What Pine Script can and cannot do
Pine Script runs inside TradingView. It can compute indicators, define entry/exit rules in a strategy() script, and backtest them on the chart with a built-in performance report. What it cannot do is touch your exchange account — there is no order API in Pine. The live link is an alert plus an external receiver, the same architecture as the TradingView webhook bot.
A strategy() script
pine · sma_cross.pine//@version=5
strategy("SMA Cross", overlay=true)
fast = ta.sma(close, 20)
slow = ta.sma(close, 50)
if ta.crossover(fast, slow)
strategy.entry("long", strategy.long)
if ta.crossunder(fast, slow)
strategy.close("long")
The Strategy Tester panel then reports return, drawdown and win rate — but treat those numbers with the same scepticism as any backtest.
Firing the alert
Add an alert() call (or a strategy alert) whose message is a JSON payload your receiver understands:
pine · alert payloadif ta.crossover(fast, slow)

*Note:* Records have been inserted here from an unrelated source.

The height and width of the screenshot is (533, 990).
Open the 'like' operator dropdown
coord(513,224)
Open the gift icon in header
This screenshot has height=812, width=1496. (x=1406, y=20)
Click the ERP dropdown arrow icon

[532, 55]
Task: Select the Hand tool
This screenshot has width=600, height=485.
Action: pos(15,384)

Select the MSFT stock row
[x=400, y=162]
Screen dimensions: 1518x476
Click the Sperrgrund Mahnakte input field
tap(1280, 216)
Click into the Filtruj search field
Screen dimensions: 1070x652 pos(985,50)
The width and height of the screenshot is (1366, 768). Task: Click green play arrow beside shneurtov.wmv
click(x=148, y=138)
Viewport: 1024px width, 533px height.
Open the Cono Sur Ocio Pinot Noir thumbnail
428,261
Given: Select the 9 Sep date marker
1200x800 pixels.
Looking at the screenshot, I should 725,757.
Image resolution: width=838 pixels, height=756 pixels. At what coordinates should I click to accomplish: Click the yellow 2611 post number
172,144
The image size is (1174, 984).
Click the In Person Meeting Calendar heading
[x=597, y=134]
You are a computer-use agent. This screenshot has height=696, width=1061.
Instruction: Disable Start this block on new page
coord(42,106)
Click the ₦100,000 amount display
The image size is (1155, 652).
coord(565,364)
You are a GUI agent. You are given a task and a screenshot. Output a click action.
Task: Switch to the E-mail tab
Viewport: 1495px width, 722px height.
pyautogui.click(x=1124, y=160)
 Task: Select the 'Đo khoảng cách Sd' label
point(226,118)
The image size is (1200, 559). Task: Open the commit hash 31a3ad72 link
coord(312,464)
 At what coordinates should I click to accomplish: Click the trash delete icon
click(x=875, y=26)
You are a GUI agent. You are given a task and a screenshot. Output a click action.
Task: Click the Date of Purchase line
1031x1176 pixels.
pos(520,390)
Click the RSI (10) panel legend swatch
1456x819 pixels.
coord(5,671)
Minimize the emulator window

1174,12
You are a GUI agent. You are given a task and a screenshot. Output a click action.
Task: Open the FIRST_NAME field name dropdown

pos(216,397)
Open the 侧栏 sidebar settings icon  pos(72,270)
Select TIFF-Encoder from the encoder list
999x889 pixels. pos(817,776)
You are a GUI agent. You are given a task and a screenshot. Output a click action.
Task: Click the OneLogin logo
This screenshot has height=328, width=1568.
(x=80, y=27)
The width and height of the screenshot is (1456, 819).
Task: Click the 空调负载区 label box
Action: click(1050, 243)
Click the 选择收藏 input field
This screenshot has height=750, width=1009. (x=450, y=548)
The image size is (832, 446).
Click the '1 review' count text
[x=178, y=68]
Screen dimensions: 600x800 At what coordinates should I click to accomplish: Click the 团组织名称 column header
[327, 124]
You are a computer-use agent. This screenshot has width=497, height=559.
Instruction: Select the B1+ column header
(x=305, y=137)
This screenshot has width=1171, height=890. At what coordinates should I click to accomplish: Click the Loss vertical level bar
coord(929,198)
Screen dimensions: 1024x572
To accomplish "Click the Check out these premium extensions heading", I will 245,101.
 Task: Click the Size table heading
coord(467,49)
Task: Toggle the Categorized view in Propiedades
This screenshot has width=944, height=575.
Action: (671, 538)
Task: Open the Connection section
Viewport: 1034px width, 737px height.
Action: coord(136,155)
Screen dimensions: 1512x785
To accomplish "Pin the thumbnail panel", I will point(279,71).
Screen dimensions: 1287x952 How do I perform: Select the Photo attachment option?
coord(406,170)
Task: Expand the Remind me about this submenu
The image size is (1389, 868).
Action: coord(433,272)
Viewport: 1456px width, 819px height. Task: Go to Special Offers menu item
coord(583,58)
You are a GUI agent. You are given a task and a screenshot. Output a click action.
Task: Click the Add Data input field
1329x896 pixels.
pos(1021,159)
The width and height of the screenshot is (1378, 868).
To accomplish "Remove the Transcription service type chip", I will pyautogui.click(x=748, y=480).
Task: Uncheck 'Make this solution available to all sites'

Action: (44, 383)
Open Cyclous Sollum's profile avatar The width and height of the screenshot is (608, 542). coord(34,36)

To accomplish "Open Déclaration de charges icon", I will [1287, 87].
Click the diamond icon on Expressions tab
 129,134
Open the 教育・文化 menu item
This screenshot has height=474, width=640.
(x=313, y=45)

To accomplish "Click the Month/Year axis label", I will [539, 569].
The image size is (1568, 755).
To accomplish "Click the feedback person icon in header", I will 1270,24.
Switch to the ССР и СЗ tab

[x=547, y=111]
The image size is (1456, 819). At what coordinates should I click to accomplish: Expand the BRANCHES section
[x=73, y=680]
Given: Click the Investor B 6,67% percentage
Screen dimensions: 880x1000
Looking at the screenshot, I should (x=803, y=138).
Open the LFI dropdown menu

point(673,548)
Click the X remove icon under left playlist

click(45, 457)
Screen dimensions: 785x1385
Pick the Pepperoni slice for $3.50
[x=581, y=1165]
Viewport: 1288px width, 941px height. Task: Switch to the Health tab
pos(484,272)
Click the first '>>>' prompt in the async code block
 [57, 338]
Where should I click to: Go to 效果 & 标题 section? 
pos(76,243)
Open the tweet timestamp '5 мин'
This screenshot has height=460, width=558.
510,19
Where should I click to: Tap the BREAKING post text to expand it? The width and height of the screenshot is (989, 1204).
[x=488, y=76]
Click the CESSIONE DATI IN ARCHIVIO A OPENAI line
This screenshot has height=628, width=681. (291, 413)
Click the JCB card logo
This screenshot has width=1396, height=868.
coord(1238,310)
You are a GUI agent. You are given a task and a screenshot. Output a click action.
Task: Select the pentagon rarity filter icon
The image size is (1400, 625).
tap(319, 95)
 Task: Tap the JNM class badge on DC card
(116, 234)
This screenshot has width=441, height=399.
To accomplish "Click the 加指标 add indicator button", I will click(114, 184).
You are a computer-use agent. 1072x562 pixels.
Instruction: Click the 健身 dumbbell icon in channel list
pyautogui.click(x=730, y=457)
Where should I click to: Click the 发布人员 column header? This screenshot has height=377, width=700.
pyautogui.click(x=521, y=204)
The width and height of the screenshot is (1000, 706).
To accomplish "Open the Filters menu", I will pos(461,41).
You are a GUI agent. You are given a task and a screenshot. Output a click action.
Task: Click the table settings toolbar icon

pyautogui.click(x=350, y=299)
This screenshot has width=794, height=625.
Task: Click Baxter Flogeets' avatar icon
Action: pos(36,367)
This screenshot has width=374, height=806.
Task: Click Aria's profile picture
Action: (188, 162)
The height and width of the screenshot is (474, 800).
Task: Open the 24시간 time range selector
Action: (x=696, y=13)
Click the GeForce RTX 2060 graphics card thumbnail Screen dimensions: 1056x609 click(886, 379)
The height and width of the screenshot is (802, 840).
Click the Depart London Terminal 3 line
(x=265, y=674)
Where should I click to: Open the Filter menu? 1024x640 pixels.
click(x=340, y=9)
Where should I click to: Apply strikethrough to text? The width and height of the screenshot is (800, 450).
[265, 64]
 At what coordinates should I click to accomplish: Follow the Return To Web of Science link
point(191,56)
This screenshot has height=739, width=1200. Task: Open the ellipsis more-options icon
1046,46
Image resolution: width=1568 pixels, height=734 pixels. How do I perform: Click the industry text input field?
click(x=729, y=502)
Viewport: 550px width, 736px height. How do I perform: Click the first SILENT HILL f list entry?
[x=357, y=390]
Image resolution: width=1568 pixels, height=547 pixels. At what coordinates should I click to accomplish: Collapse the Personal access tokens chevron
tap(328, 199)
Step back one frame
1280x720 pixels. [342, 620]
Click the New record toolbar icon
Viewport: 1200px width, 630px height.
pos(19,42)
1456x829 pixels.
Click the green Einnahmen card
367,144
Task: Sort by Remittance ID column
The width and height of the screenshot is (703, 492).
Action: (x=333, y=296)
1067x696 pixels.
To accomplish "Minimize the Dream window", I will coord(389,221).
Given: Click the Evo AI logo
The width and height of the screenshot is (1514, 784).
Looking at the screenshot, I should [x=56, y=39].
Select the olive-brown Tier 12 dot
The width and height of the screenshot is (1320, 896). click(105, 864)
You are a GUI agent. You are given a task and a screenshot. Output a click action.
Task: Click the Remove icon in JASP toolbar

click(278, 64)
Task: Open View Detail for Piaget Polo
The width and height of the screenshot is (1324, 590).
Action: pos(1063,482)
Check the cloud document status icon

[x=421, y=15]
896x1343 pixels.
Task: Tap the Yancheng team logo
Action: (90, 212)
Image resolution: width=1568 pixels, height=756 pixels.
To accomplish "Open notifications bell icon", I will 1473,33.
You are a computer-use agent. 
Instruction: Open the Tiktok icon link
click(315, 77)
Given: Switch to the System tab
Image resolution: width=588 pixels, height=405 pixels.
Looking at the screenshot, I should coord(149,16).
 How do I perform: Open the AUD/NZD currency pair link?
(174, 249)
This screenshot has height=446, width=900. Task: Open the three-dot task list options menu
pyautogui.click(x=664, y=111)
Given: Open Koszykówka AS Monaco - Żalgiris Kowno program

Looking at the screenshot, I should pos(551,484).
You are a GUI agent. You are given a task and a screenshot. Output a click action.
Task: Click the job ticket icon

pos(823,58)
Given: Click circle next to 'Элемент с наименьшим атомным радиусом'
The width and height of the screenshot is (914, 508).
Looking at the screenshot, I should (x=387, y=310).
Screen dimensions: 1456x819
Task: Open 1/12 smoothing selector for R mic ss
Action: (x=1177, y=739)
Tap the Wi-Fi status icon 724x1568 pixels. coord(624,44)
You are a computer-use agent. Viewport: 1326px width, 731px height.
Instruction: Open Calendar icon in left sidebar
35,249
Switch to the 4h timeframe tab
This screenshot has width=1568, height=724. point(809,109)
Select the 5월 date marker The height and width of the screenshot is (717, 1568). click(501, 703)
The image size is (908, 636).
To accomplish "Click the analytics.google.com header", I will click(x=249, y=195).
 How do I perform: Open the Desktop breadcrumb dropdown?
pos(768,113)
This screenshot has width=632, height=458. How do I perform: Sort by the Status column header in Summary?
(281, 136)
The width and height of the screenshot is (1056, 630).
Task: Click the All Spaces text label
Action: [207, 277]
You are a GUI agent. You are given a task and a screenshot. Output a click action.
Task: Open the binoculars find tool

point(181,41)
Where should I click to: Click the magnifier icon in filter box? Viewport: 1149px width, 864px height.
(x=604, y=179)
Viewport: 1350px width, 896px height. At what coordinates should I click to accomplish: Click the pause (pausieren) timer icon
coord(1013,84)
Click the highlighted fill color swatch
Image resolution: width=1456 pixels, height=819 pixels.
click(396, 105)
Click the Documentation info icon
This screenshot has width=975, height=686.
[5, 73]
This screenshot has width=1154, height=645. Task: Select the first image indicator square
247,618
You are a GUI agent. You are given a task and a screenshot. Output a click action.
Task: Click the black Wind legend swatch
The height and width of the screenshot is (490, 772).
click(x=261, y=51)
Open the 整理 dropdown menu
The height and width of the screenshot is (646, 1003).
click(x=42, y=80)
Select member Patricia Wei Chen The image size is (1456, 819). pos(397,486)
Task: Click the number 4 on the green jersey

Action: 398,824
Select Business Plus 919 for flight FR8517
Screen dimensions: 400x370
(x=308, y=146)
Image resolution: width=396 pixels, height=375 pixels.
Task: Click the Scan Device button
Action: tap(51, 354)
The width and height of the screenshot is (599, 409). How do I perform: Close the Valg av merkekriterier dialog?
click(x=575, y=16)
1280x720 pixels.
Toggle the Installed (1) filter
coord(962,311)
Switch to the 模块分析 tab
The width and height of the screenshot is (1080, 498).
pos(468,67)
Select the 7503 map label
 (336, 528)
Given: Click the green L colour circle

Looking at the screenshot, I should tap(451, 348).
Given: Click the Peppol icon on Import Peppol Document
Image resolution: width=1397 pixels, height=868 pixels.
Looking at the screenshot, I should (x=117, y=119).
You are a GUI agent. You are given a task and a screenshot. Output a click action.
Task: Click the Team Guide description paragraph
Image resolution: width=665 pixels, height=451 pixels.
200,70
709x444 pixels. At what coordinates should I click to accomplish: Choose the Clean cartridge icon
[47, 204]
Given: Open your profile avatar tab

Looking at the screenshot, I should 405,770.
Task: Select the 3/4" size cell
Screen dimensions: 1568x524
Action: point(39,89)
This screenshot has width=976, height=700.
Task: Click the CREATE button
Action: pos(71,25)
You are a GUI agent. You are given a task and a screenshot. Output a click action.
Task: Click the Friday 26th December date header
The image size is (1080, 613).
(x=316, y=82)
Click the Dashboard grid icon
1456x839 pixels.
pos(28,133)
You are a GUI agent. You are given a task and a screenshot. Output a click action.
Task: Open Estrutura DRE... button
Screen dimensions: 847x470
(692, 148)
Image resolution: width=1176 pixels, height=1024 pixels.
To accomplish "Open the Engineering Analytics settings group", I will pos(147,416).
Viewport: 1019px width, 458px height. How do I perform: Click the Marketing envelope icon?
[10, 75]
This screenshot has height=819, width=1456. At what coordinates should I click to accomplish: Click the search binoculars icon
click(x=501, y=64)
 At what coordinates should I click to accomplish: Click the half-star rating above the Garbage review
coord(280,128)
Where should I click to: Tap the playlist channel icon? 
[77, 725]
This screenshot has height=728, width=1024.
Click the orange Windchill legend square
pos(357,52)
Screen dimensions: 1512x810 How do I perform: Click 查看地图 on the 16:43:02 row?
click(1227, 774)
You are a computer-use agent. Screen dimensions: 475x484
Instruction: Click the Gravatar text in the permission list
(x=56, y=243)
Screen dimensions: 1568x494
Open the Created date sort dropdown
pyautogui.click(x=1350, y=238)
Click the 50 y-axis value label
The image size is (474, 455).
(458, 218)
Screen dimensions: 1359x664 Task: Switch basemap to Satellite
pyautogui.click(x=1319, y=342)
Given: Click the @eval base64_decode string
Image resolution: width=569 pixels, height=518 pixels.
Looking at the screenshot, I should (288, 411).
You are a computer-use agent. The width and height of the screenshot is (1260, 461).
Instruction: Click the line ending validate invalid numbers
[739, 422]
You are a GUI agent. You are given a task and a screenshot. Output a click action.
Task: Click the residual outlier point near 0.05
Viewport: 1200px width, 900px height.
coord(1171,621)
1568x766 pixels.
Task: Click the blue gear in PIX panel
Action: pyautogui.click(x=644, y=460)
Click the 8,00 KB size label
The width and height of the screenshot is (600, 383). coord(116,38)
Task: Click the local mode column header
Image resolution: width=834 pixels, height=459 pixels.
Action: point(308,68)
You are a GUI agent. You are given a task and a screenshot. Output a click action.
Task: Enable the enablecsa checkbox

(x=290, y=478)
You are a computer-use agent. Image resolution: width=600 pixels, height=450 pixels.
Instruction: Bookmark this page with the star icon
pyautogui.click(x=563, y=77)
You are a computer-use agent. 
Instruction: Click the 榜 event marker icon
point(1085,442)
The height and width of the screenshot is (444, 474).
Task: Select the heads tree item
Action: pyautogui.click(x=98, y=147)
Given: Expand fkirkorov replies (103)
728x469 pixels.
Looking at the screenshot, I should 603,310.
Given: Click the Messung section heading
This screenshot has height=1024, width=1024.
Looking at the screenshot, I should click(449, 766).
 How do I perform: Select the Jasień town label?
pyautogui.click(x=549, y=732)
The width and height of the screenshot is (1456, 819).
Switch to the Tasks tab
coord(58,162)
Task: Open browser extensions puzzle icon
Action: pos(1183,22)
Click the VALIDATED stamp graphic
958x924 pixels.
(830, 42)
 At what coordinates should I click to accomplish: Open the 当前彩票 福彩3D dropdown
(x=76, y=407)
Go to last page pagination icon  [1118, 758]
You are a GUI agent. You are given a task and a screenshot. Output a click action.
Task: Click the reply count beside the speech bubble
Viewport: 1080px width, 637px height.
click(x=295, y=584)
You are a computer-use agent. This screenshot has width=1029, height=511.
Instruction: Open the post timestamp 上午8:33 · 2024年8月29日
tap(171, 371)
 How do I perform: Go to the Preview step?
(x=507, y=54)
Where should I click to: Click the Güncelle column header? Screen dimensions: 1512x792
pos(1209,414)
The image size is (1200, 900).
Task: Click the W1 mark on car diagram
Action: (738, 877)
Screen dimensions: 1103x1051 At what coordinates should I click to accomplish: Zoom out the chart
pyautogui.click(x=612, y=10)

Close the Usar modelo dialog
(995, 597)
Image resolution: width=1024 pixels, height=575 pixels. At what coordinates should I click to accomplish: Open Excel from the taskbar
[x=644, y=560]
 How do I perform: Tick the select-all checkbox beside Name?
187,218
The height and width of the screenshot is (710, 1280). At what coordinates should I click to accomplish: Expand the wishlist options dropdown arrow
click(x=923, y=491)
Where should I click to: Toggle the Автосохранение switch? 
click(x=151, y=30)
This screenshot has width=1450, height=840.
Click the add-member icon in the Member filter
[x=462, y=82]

alert('{"action":"buy","symbol":"BTCUSDT","qty":0.001}',
alert.freq_once_per_bar_close)
Fire on bar close, never intrabar — an intrabar alert can trigger then vanish when the candle reverses.
The webhook bridge
The receiver is a small server that validates a shared secret and calls the exchange. The security model — secret token, IP allow-list — is the same as the webhook bot guide, and the order placement is plain ccxt.
The repaint trap
If a script uses future-referencing functions or intrabar values, signals can repaint — appear in hindsight where they never occurred live — producing a gorgeous, fictional backtest. Always test with bar-close confirmation, avoid lookahead_on, and verify the live alerts match the backtested entries before trusting a single result.
Getting started
Write the strategy() script, confirm the Strategy Tester result is repaint-free, wire the alert to a receiver, and run it through a paper exchange first. Cross-check the live equity curve against the backtester before going live.
Frequently asked questions
Can Pine Script place real trades?
No. Pine Script runs inside TradingView and has no order API, so it cannot touch your exchange account directly. To trade live you write a strategy() script, fire an alert when it signals, and bridge that alert to your exchange through an external webhook receiver that places the order.
How do I turn a Pine Script strategy into a bot?
Write the rules in a strategy() script, add an alert() call whose message is a JSON payload, and point the alert webhook at a small receiver server. The receiver validates a shared secret and uses a library like ccxt to place the order on your exchange.
Why should Pine alerts fire on bar close?
An intrabar alert can trigger and then disappear if the candle reverses before it closes, sending a phantom order your backtest never recorded. Firing once per bar close ensures the live signal matches the confirmed historical signal and avoids acting on a condition that did not actually hold.
What is repainting in Pine Script?
Repainting is when a script uses future-referencing or intrabar values so that signals appear in hindsight where they never occurred in real time, producing a beautiful but fictional backtest. Avoiding lookahead, testing on bar-close confirmation, and checking that live alerts match backtested entries prevent this trap.